§ **The data**

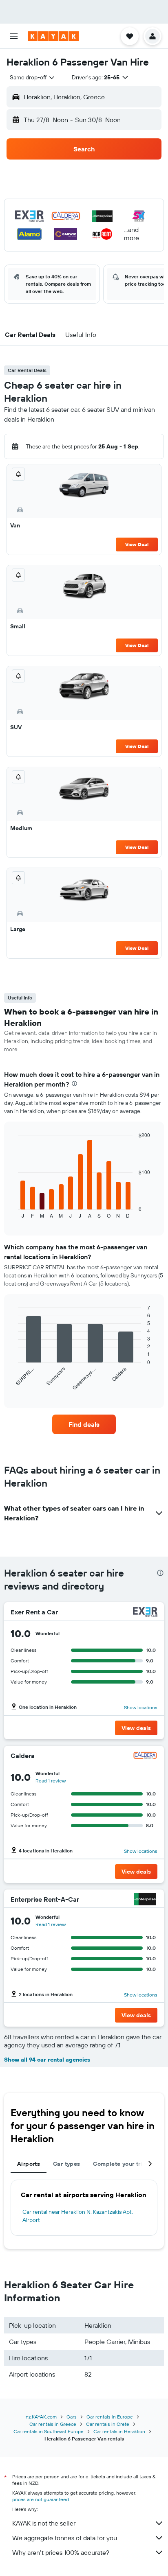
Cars (71, 2417)
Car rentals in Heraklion (119, 2431)
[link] (84, 1424)
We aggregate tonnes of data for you (64, 2538)
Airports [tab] (28, 2163)
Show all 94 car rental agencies (47, 2059)
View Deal (136, 544)
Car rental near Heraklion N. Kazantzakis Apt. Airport (77, 2216)
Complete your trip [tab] (119, 2163)
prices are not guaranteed (40, 2499)
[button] (14, 36)
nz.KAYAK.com (41, 2417)
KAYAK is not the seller (43, 2523)
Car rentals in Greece (52, 2424)
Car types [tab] (66, 2163)
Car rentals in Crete (107, 2424)
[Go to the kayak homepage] (53, 36)
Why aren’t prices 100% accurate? (60, 2552)
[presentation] (74, 1083)
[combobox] (33, 77)
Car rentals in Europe (109, 2417)
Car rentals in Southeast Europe (48, 2431)
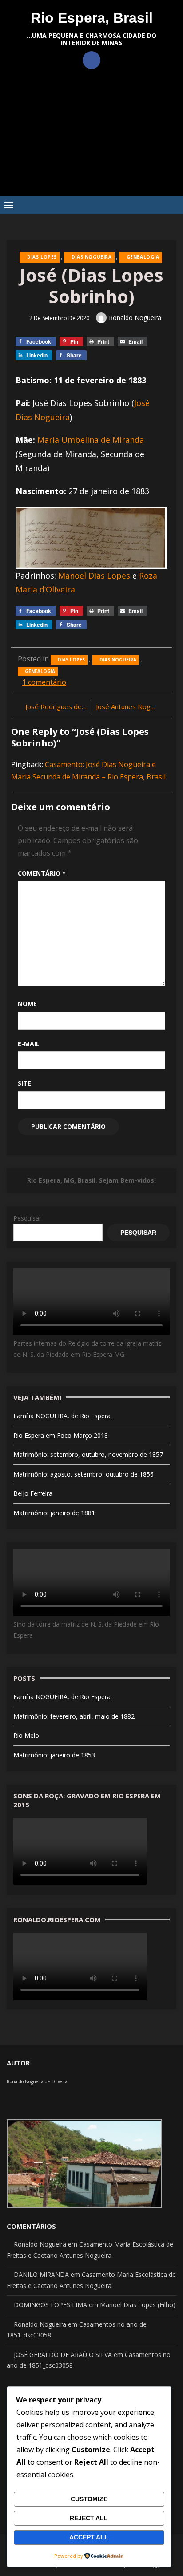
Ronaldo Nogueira (135, 317)
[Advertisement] (91, 139)
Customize (89, 2499)
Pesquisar (27, 1218)
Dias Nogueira (92, 257)
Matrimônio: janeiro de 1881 (54, 1513)
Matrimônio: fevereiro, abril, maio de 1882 (74, 1716)
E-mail (29, 1043)
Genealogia (143, 257)
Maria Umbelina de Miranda (90, 439)
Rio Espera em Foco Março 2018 (60, 1435)
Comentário (42, 873)
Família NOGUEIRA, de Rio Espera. (62, 1416)
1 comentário (44, 682)
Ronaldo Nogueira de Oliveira (37, 2081)
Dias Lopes (42, 257)
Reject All (89, 2518)
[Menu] (9, 205)
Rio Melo (26, 1735)
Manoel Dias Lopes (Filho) (137, 2304)
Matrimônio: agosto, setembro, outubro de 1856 (83, 1474)
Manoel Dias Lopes (94, 575)
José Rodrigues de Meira (56, 706)
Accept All (88, 2537)
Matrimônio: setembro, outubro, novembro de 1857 (88, 1454)
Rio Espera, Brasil (92, 18)
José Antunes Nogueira (130, 706)
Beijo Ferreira (32, 1493)
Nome (27, 1003)
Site (24, 1083)
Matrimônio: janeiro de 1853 (54, 1755)
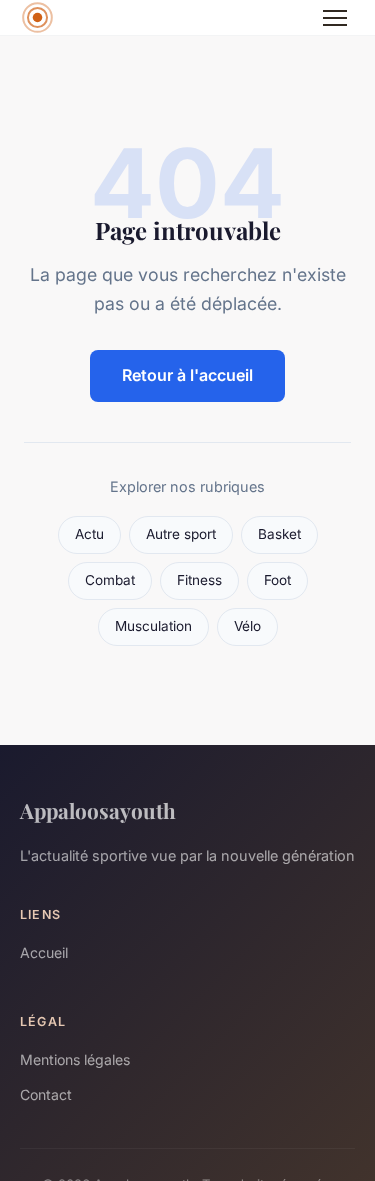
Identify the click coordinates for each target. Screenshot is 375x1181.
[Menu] (335, 18)
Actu (89, 534)
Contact (46, 1094)
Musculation (153, 626)
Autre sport (181, 534)
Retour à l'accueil (187, 375)
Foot (277, 580)
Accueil (44, 952)
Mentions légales (75, 1059)
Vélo (247, 626)
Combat (110, 580)
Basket (279, 534)
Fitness (199, 580)
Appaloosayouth (98, 810)
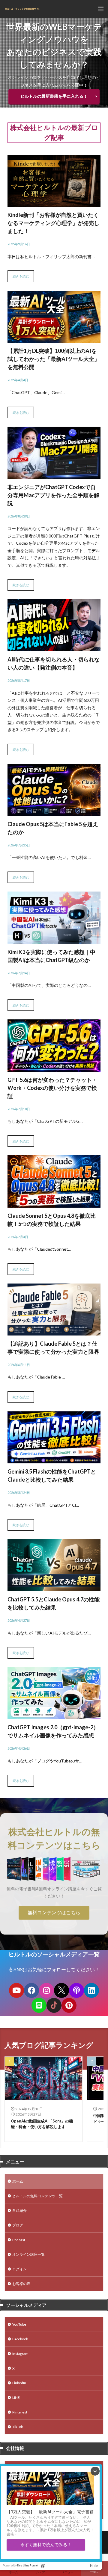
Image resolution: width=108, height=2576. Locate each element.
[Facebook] (31, 1990)
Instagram (20, 2353)
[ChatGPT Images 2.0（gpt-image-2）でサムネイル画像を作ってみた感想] (54, 1715)
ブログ (17, 2225)
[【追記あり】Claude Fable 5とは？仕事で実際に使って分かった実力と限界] (54, 1331)
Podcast (18, 2239)
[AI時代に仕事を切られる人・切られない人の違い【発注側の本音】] (54, 647)
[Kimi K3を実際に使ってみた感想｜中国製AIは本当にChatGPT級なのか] (54, 939)
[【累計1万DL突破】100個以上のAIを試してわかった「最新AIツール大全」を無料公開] (54, 338)
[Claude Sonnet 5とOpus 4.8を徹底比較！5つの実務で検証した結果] (54, 1203)
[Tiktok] (54, 2005)
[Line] (39, 2005)
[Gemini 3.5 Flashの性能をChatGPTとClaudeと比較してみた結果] (54, 1459)
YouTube (19, 2324)
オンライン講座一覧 (28, 2254)
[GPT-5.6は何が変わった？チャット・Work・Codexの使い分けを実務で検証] (54, 1067)
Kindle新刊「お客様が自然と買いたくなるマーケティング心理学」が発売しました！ (53, 223)
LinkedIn (19, 2383)
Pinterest (19, 2412)
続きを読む (21, 276)
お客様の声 (21, 2283)
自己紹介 (19, 2210)
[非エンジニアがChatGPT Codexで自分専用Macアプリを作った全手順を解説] (54, 474)
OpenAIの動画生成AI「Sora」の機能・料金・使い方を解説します (42, 2124)
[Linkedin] (91, 1990)
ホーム (17, 2181)
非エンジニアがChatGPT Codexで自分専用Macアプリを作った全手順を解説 (53, 495)
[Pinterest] (69, 2005)
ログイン (19, 2269)
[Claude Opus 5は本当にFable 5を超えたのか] (54, 811)
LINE (16, 2397)
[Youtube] (16, 1990)
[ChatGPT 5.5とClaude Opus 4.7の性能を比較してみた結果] (54, 1587)
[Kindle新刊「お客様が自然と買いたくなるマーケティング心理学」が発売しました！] (54, 203)
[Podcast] (76, 1990)
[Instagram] (46, 1990)
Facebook (20, 2339)
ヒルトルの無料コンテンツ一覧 (37, 2196)
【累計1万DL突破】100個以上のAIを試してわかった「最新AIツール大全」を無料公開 (54, 358)
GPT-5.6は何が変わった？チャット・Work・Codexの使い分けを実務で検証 (52, 1087)
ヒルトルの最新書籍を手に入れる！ (54, 96)
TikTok (17, 2427)
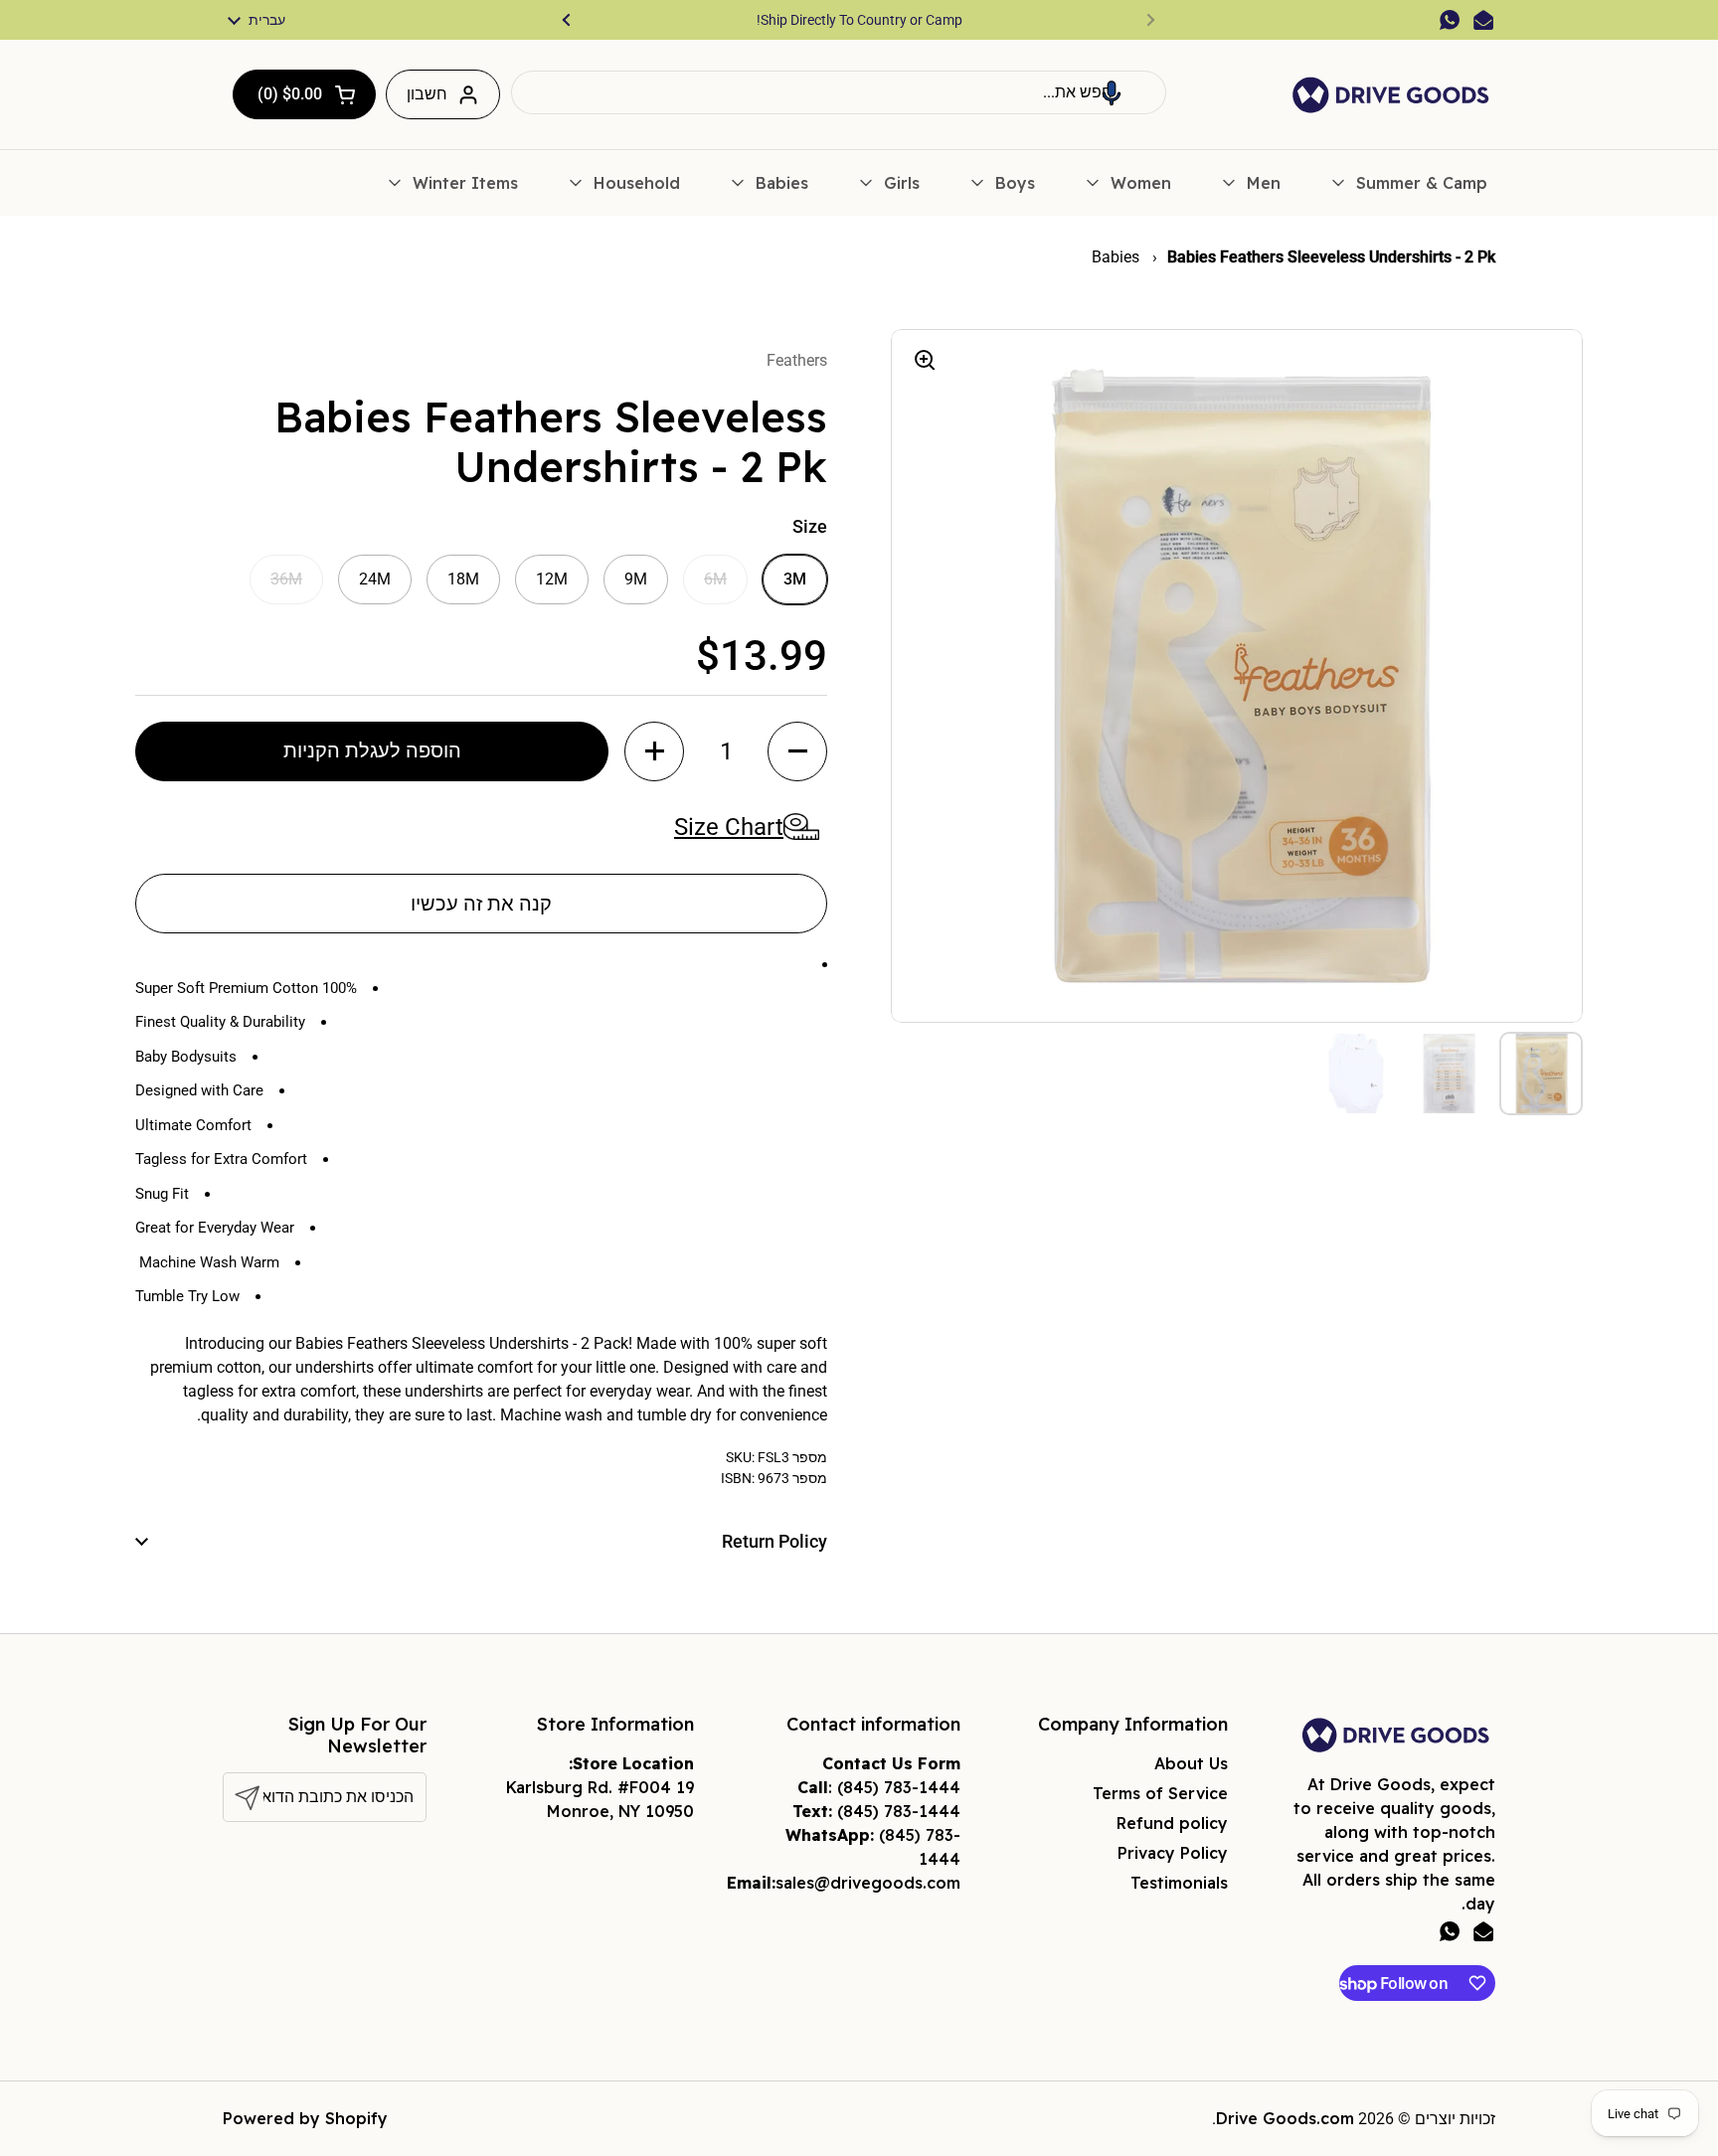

§ **Work task**
Within the listing, how many lines hold the word "Dias"? Only the number is to be given.

§ **Task output**
4